Why Did They Go To America?
This activity from Jane Jones, who teaches in Cirencester, demonstrates how you can significantly improve an activity by taking it out of a textbook and giving it a kinaesthetic twist. I write this with mixed-feelings as the activity is one I created for What is History? Year 7 as an introduction to causation but I have to admit that Jane’s version is much more involving and likely to lead to effective and lasting learning than the paper version.
Below is Jane’s description of the lesson together with a series of supporting items.
I wanted the pupils to get several things out of the lesson. One was that the white settlers went to America over a long period (They tend to think it all happened in a short space of time) I wanted to bring out that in many instances their reasons would be the same as emigrants today, and that there was usually more than one motivation - and sometimes not always voluntary. I also want to counteract the anti-asylum seeker sentiment sometimes expressed in our school - that was a side issue but I realised it was likely to arise out of their feedback.
1. To prepare for the lesson I wrote out the information from Ian's What is History book as if the characters were speaking, found suitable images to match (with some poetic license), from Google - Anne Bradstreet, John Winthrop Olaudah Equiano and (I think) William Goffe are correct but I have just found 'suitable' ones for the others (John Washington is a portrait of Prince Rupert). I then laminated the sheets. I also made tabards with the character's names and date on. I had not modelled them on a pupil previously however, and they were rather too big.
2. I also made or bought hats or facial hair/wig for all the characters: Puritan hat and plain cardboard bonnet for John Winthrop and Anne Bradstreet, Cavalier's hat for John Washington. I had a curly wig for William Goffe, a bowler for Olaudah Equiano and mobcap for Elizabeth Hardy. James MacMichael had a beard and moustache. This is not totally necessary, but it adds a great deal of excitement and buzz to the activity
3. I had created the timeline sheet with a differentiated sheet for the SEN pupils, the differentiation being some reasons for emigrating in a word-bank. I put the keywords Emigrant and Emigration on the board.
4. I also prepared the attached lesson plan and the powerpoint. The cartoon about asylum seekers was a last minute addition which I added to the plenary - partly because I anticipated that immigration to this country would come up in feedback (it did!)

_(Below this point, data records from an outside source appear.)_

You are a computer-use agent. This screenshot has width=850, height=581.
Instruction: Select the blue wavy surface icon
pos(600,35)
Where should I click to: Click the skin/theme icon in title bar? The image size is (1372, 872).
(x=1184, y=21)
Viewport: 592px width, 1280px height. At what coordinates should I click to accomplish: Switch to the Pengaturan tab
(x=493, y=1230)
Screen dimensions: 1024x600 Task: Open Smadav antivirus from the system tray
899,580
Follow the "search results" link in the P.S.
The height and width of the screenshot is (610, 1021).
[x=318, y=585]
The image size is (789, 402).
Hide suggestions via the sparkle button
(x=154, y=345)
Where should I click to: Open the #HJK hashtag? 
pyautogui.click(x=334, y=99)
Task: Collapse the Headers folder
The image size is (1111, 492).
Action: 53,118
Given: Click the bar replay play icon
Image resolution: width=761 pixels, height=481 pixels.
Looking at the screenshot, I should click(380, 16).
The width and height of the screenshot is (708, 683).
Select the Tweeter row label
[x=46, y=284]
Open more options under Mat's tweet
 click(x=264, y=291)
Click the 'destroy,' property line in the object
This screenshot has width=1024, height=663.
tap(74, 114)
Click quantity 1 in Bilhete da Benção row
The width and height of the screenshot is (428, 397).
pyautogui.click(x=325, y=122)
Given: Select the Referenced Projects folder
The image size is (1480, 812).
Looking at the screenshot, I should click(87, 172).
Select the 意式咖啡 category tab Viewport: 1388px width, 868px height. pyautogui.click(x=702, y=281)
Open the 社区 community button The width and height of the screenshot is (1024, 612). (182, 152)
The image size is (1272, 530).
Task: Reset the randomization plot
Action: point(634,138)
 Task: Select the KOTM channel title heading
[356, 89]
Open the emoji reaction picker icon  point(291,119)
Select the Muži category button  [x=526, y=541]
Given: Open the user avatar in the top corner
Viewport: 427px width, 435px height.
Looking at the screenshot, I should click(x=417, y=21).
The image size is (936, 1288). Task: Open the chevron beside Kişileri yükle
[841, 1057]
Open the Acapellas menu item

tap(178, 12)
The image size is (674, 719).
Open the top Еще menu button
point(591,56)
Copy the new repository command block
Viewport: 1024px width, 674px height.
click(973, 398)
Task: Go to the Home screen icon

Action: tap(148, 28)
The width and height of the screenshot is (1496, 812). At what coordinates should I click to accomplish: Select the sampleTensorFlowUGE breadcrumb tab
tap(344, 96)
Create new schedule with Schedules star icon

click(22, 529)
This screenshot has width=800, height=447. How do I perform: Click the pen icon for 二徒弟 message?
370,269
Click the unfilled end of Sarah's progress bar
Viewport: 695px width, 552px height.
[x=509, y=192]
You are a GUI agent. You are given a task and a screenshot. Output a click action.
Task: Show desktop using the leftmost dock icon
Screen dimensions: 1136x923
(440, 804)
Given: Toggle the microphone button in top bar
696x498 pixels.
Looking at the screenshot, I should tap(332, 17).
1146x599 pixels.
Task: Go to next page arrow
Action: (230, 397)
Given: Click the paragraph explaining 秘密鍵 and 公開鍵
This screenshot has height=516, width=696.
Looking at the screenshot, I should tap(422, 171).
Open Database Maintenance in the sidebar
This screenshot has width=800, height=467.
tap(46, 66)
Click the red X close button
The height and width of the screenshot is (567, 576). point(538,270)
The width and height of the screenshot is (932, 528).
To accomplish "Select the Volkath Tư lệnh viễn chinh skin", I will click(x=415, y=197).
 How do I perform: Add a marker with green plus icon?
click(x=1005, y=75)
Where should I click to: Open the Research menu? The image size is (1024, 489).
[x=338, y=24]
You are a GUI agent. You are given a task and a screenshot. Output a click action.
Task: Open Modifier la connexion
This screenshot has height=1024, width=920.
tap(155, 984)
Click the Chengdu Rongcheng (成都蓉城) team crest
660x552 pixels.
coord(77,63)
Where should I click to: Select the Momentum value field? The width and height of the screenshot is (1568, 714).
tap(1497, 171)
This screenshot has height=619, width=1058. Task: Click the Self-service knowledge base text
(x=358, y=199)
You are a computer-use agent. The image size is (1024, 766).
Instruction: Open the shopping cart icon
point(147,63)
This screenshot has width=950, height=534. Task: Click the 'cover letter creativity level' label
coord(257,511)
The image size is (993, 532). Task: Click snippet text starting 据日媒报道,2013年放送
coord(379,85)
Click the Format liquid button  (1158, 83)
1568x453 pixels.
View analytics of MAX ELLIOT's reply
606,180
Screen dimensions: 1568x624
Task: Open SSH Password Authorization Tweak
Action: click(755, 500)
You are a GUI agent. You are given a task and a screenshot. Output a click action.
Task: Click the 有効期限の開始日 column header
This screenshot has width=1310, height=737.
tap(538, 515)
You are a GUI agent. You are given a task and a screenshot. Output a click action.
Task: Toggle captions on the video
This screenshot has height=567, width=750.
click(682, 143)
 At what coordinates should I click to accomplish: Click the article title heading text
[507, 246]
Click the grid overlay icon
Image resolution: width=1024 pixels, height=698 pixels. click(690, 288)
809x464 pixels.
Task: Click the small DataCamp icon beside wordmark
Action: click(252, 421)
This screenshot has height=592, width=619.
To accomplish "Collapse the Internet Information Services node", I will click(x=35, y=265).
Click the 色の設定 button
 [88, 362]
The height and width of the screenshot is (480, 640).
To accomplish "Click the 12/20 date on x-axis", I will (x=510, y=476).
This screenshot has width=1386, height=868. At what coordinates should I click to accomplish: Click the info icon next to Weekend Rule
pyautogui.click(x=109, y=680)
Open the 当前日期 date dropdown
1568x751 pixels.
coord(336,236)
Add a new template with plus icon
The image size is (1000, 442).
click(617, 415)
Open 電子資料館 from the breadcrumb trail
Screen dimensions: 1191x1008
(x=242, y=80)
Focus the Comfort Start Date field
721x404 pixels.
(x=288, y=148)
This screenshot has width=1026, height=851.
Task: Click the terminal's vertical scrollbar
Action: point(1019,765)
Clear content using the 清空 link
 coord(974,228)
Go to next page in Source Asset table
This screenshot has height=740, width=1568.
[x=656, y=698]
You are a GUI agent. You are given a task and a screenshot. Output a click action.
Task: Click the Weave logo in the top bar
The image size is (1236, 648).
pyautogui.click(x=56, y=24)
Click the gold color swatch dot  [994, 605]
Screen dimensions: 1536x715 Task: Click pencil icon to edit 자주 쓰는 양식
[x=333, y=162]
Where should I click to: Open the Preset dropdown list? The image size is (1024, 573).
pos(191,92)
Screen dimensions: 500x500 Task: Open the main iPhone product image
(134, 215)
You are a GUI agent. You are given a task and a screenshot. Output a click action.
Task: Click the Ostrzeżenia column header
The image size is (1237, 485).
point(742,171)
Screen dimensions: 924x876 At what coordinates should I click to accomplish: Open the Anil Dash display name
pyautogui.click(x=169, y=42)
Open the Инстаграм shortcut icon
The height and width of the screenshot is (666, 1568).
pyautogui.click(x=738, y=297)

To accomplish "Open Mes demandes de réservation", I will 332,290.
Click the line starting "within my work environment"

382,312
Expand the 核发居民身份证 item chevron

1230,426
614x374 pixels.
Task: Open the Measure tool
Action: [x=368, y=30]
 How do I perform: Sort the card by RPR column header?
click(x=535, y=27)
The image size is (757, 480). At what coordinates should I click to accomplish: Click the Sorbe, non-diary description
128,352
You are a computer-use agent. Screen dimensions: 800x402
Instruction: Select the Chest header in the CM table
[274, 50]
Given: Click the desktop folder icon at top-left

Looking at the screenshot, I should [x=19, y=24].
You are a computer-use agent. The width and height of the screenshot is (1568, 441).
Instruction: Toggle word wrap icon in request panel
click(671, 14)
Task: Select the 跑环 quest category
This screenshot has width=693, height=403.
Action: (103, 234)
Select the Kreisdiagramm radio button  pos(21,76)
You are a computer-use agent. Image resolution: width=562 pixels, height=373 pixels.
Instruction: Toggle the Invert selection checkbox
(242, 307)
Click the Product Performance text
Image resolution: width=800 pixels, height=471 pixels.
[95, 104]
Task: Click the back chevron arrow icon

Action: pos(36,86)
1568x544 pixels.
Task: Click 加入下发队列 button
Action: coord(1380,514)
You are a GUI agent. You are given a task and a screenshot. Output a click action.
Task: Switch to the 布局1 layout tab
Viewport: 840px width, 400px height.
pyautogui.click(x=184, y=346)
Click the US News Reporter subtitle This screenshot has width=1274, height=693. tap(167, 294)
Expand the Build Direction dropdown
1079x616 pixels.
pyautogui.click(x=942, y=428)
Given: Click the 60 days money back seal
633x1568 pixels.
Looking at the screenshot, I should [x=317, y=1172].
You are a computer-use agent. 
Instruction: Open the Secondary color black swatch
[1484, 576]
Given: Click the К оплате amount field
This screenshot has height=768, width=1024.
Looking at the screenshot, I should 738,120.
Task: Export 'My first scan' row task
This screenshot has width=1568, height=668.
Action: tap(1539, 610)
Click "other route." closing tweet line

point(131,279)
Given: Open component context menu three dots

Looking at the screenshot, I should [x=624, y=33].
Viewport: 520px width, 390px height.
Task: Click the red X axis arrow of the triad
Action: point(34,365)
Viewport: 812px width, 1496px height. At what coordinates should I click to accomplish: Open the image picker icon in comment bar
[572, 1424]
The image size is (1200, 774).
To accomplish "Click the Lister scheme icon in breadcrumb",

1. As the class came in the PowerPoint was on IWB and the timeline sheets on their desks. I instructed them to think of as many reasons as they could why you would leave your country. As they were doing this I got the pupils who were to perform in the roleplay - (they had been previously selected for excellent work in another lesson), and put them in their hats and tabards, and got them to organise themselves in timeline order. As they were doing this, I got feedback from the rest of the class about reasons - we did get an enquiry about asylum seekers and I included the words asylum = place of safety on the keyword list.
2. Then in turn, the emigrants read their stories and I elicited the reason or reasons from the other pupils. They added these to their timelines. It resulted in a very lively lesson - lots of questions and pupils pointing out the fact that Elizabeth Hardy and Olaudah Equiano were involuntary emigrants and we explored the meaning of transportation and slavery.
3. We then compared the reasons with the reasons pupils had originally come up with, and of course found similarities. Differences were also explored - the idea of political and religious persecution being allied with asylum seeking.
4. We watched about 8 minutes of an old BBC History File video on Native Americans and contact with white settlers and how smallpox and other diseases were passed to Native Americans. Attitudes to land were also explored - relating to previous lessons about Native American religion and their respect for the land, how it could not be owned.
The pupils were very enthused and some quietening techniques were needed. However, they all achieved my objectives for 'most' and one pupil even understood 'Manifest Destiny' - a task that I know is very hard for Year 8. They clearly understood the quick plenary Odd One Out task. I finished off with the cartoon of the Mayflower greeted by a chief with a placard saying 'No to Asylum Seekers' Many understood what the cartoon was trying to say and appreciated the humour.
After all classes had used the hats, I put them up in the classroom on display with large A3 versions of the characters' speeches as a reminder. Next time I teach causation I will remind them about 'Reasons for going to America....' and that there is rarely JUST one reason/cause for anything.
Changes next time? Make the tabards fit the pupils - there were some distractions as they didn't fit. Put the same pictures on the pupils' timelines - makes it more memorable. I will also take pictures of the pupils performing for the display.
1. Which textbook-based activities that you use regularly could be fruitfully turned into a more kinaesthetic activity?
2. The 2008 KS3 Programme of Study specifies a theme on ‘Movement and Settlement’. How could this activity fit into the teaching of that theme?
3. How would you build on what pupils have learned about causation from this activity?